### Your instructions
Please produce an exact transcription of the lines from the one containing "You are a computer-use" through the last line of the entries, leaving out every picture.

### Material for this task
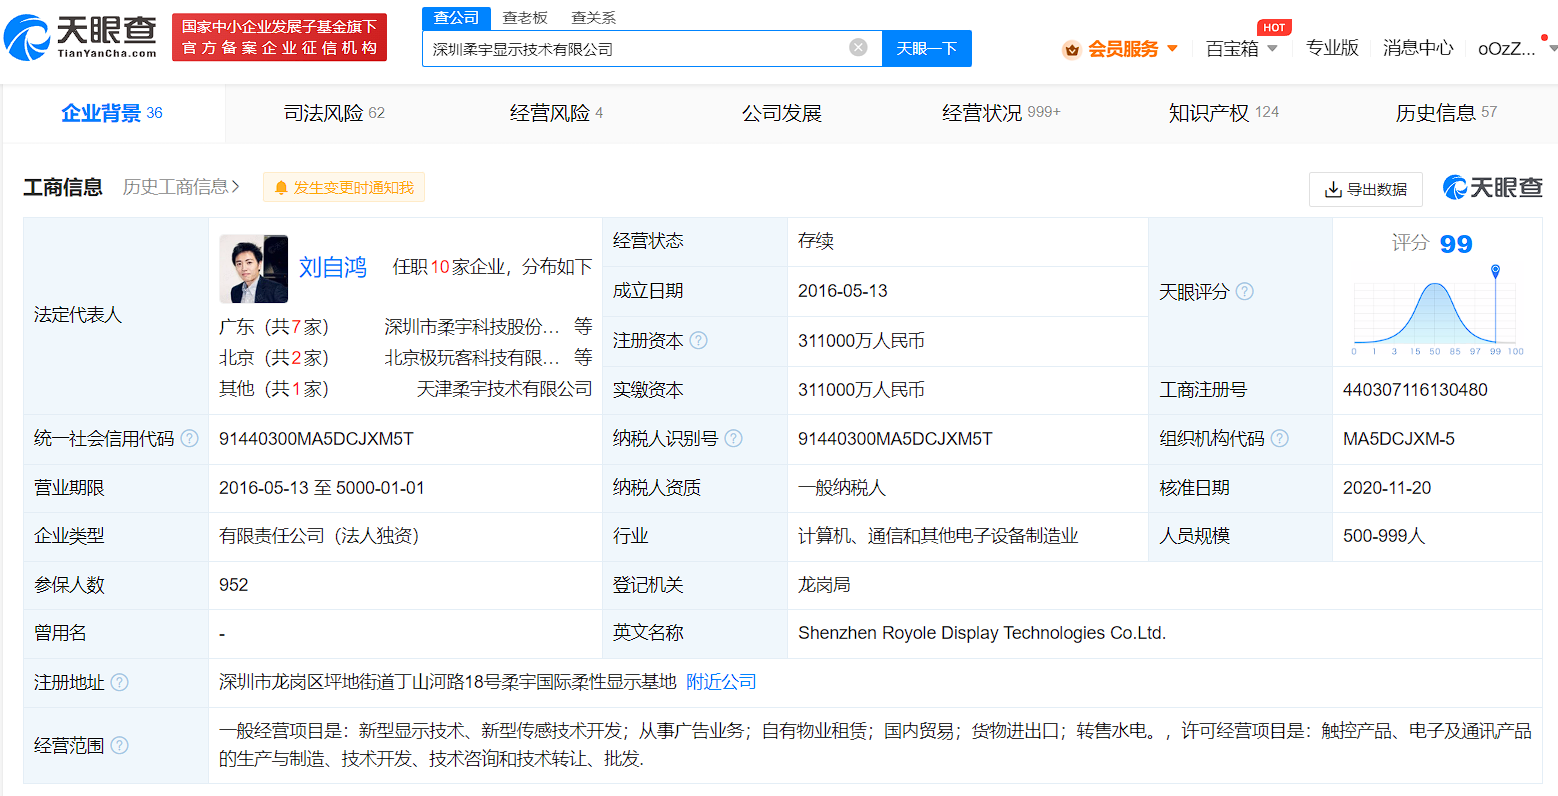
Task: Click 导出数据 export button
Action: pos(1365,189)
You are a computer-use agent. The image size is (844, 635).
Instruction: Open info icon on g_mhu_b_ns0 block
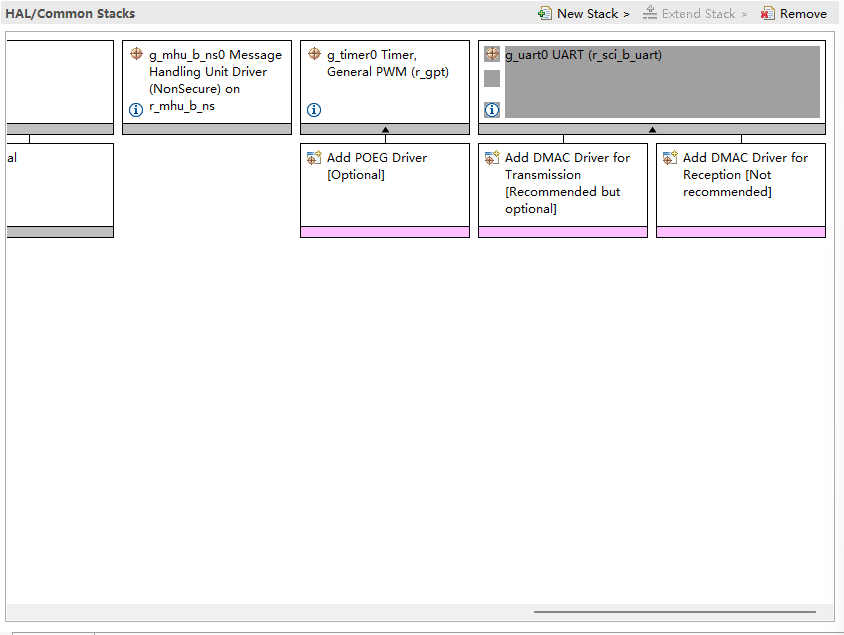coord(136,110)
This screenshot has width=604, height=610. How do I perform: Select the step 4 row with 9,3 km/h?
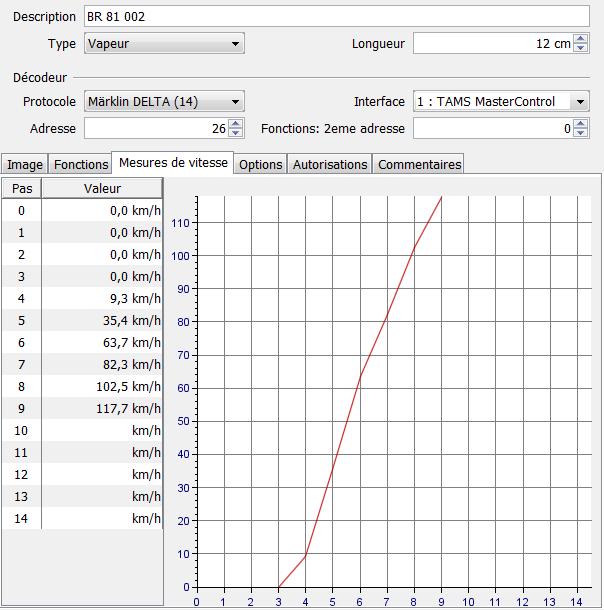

### Response to the task
You are a computer-use agent. The image size is (844, 635).
Instruction: Open info icon on g_mhu_b_ns0 block
coord(136,110)
This screenshot has width=604, height=610. How do I perform: Select the step 4 row with 9,3 km/h?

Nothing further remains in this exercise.